Housewives honed their haggling skills on the pave-ments of NSC Bose Road.
Last Updated 06 April 2016, 18:16 IST

The man looked up from the large stacks of handkerchiefs, widened his eyes and looked incredulously at my mother.

“Amma, you’re quoting a price that wouldn’t even fetch me a glass of water. I can give you five rupees less for your sake,” he said, placing his hand protectively on the creamy white, blue and red handkerchiefs neatly folded and stacked like loaves of bread.

Amma stood obstinately, and the vendor sighed and reduced the rate by two more rupees. When the deal was eventually done and Amma tucked the bunch of handkerchiefs in her leather bag, she bragged, “I could’ve gotten them for even lesser,” with a smile.

Thousands of housewives like her honed their haggling skills on the pavements of the Netaji Subhash Chandra Bose Road – or NSC Bose Road – that snakes through some of Chennai’s busiest by-lanes.

Hawkers filled every available corner from the beginning of NSC Bose road, on the edge of Wall Tax road in the west to Parry’s Corner in the east.

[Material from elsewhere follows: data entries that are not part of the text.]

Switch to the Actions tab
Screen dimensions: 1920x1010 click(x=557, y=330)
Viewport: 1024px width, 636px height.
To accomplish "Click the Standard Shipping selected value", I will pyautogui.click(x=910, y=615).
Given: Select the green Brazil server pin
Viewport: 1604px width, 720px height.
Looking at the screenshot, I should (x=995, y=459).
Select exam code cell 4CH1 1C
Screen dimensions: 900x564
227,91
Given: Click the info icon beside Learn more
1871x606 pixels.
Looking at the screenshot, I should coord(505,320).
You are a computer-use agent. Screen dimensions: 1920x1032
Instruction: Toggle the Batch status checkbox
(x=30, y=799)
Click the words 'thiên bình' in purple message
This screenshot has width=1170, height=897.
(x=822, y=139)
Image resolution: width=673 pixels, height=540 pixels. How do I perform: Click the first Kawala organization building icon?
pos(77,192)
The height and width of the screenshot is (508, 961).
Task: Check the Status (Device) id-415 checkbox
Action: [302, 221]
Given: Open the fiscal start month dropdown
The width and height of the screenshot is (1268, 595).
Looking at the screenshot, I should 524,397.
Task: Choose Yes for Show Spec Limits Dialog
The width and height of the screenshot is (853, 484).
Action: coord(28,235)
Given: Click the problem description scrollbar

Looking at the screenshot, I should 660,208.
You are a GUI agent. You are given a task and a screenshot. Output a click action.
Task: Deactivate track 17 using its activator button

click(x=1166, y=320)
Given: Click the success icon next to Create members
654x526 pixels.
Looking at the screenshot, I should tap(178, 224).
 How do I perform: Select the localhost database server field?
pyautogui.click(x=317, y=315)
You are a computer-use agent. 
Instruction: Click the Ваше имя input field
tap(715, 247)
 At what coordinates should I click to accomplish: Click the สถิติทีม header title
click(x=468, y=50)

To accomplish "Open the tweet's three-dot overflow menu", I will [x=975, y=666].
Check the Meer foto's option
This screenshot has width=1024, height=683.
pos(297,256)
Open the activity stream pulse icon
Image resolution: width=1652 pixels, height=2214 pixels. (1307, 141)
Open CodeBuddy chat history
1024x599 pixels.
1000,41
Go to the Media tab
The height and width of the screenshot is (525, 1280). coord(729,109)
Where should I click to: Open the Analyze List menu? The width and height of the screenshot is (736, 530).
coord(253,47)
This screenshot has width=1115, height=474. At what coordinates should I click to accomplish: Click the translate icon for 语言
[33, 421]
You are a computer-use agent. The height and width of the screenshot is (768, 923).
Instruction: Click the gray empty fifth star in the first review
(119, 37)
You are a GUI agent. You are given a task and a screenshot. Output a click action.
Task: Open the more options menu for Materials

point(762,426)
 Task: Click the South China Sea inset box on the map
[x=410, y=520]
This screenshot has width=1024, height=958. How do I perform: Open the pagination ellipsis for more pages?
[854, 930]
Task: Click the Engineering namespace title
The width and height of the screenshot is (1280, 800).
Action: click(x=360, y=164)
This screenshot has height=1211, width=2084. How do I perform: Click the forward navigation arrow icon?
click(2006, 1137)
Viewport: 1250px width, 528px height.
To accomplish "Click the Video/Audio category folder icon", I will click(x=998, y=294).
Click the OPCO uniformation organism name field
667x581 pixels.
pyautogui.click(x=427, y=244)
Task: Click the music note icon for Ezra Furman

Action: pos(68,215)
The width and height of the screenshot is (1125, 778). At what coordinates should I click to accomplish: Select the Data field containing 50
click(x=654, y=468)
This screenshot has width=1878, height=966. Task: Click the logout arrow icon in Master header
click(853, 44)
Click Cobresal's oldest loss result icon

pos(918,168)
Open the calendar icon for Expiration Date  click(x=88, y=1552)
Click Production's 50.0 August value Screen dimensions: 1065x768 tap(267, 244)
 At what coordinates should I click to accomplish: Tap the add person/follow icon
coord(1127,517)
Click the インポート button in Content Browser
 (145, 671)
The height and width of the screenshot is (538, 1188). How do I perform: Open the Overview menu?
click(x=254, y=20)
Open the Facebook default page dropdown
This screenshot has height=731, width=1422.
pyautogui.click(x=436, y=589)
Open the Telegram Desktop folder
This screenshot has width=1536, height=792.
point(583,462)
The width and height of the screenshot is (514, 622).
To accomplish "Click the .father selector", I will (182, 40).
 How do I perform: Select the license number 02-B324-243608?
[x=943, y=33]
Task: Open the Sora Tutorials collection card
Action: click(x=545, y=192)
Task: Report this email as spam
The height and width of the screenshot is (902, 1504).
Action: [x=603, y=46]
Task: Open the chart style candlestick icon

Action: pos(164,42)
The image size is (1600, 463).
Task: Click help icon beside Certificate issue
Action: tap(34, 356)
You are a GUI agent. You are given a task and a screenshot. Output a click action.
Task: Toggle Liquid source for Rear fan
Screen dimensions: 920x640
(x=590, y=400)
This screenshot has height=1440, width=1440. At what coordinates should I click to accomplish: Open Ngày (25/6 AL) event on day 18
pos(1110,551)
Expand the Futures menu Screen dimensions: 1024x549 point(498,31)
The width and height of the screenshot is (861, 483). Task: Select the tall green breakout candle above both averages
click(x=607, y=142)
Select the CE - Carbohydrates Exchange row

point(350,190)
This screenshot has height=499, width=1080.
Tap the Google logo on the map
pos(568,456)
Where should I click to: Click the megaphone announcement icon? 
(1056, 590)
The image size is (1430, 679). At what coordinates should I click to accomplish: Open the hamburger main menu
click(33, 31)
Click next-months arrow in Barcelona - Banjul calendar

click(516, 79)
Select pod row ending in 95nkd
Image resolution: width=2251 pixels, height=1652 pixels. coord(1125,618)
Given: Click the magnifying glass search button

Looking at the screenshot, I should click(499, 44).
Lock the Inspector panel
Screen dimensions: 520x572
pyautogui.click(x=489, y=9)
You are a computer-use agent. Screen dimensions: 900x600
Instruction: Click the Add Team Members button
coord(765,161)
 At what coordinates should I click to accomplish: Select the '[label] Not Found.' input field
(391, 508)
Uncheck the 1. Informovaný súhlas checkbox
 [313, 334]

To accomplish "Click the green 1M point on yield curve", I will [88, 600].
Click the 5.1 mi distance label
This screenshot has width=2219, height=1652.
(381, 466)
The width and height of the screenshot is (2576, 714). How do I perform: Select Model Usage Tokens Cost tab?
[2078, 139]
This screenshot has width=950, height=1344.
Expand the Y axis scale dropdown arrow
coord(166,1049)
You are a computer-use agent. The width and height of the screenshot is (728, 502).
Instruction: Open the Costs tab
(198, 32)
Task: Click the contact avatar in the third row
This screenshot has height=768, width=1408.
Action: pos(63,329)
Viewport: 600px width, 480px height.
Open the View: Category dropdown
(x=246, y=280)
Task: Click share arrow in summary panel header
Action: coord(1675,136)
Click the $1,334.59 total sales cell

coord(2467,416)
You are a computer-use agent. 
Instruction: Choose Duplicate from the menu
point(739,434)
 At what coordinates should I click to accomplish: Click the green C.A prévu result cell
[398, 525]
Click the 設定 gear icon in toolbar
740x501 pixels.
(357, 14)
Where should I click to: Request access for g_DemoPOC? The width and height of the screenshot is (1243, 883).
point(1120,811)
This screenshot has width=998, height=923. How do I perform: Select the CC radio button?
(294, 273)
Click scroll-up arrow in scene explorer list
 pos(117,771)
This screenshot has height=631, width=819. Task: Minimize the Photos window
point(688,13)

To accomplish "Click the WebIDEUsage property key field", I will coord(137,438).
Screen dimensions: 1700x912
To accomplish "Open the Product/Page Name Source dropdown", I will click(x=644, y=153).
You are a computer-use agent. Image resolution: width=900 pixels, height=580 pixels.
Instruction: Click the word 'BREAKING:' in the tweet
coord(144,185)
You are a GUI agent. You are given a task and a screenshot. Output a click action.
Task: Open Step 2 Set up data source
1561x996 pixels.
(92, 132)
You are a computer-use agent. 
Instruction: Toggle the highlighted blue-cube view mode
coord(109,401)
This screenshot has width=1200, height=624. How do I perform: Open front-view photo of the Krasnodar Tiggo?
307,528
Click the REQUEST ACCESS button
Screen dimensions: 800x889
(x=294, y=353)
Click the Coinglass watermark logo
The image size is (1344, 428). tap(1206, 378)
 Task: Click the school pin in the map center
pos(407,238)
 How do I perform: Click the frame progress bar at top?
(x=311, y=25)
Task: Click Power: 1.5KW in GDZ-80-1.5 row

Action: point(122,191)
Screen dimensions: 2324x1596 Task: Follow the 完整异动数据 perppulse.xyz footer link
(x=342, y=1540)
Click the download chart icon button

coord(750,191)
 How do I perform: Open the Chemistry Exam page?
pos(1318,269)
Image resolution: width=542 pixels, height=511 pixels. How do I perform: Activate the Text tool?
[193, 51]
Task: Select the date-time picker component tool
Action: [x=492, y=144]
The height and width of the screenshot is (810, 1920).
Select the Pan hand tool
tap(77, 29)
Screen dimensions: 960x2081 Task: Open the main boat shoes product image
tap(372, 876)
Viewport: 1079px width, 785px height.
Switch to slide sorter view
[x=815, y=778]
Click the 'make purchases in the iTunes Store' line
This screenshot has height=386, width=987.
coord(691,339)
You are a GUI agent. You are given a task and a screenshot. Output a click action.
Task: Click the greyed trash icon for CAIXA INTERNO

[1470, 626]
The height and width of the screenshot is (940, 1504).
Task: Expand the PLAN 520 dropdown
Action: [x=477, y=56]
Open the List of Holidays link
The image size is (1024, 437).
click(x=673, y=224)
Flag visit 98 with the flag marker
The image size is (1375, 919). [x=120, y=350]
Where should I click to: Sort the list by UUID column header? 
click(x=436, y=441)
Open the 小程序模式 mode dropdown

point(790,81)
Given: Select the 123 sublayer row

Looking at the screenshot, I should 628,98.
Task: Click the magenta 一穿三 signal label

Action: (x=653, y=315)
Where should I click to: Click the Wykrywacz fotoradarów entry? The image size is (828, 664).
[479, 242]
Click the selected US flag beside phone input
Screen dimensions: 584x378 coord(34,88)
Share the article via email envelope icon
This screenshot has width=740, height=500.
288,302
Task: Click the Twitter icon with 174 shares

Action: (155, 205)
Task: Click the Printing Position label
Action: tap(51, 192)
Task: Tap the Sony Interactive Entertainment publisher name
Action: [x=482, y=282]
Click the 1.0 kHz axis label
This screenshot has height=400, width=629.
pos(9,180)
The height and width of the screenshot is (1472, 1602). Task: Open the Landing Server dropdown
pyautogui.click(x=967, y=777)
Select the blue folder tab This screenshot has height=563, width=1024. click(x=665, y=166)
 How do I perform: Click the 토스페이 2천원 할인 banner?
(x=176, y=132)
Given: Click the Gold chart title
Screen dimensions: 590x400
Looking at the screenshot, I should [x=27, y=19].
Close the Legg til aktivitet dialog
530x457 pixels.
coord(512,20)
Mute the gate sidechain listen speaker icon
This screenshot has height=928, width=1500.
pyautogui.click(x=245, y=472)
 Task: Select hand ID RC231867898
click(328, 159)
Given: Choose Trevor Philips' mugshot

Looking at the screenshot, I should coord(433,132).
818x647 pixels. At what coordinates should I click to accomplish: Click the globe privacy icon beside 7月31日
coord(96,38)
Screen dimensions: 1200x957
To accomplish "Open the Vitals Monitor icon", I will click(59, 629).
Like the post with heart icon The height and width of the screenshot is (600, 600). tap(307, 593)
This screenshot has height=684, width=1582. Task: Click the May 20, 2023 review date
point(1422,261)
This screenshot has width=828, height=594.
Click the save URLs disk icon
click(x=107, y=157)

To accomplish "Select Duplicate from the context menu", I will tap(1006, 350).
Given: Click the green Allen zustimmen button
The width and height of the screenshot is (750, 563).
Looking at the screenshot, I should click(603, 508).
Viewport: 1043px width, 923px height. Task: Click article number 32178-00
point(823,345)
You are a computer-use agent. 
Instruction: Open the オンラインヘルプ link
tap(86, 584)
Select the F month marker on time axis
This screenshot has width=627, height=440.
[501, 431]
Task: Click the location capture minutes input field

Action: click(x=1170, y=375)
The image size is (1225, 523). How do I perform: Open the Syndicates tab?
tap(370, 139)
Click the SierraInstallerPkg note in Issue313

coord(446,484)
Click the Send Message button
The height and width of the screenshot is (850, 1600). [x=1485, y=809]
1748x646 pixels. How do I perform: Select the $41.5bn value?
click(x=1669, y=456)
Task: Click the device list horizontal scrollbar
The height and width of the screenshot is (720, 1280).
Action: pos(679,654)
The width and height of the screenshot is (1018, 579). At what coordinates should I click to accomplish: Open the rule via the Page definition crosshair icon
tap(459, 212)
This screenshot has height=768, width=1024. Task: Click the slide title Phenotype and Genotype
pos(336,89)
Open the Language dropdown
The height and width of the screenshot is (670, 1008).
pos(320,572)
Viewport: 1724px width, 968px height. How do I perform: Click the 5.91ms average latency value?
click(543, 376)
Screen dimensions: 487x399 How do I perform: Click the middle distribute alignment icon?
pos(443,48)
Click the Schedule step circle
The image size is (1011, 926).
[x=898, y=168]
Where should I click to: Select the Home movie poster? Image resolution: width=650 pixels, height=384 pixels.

With the Esplanade road joining the stretch after the Flower Bazaar Police Station and King George’s statue, the road is wide for the best part of half a kilometre up to the Parry’s Corner.

It is at this stretch of the road where we found some of the toughest pavement vendors who would never give away a fruit or a piece of vegetable without a hard bargain. And they knew a naïve customer simply by the way they examined the goods and quoted the price.

I remember sauntering up to Burma Bazaar, where a friend of mine suggested I would get a good digital watch for a throw-away price. The friend, a local Gujarati, asked me to keep quiet and let him negotiate.

Sea breeze from the harbour softened the summer heat in the evening, making walking even on a busy stretch like NSC Bose Road pleasanter. We found a watch vendor little further from Dare House, home to the well-known industrial house EID Parry. The man laughingly asked: “How old are you guys?” “Why do you want to know?” My friend retorted, trying to wrong foot him.

The bargain began from Rs 80. My friend managed to bring it down to Rs 30 and put down the piece he held saying, “You’re quoting high.”

The vendor held my friend’s hand saying he should buy what he examined, else he would call the police. At which point I handed him the money, unable to stand the extremes the two were going and anxious about where it would end.

After several decades of hawking everything from handkerchiefs, apparels to leather goods, the vendors were driven away from the pavements of NSC Bose Road recently, thanks to a Madras High Court order declaring the place “no hawking zone”.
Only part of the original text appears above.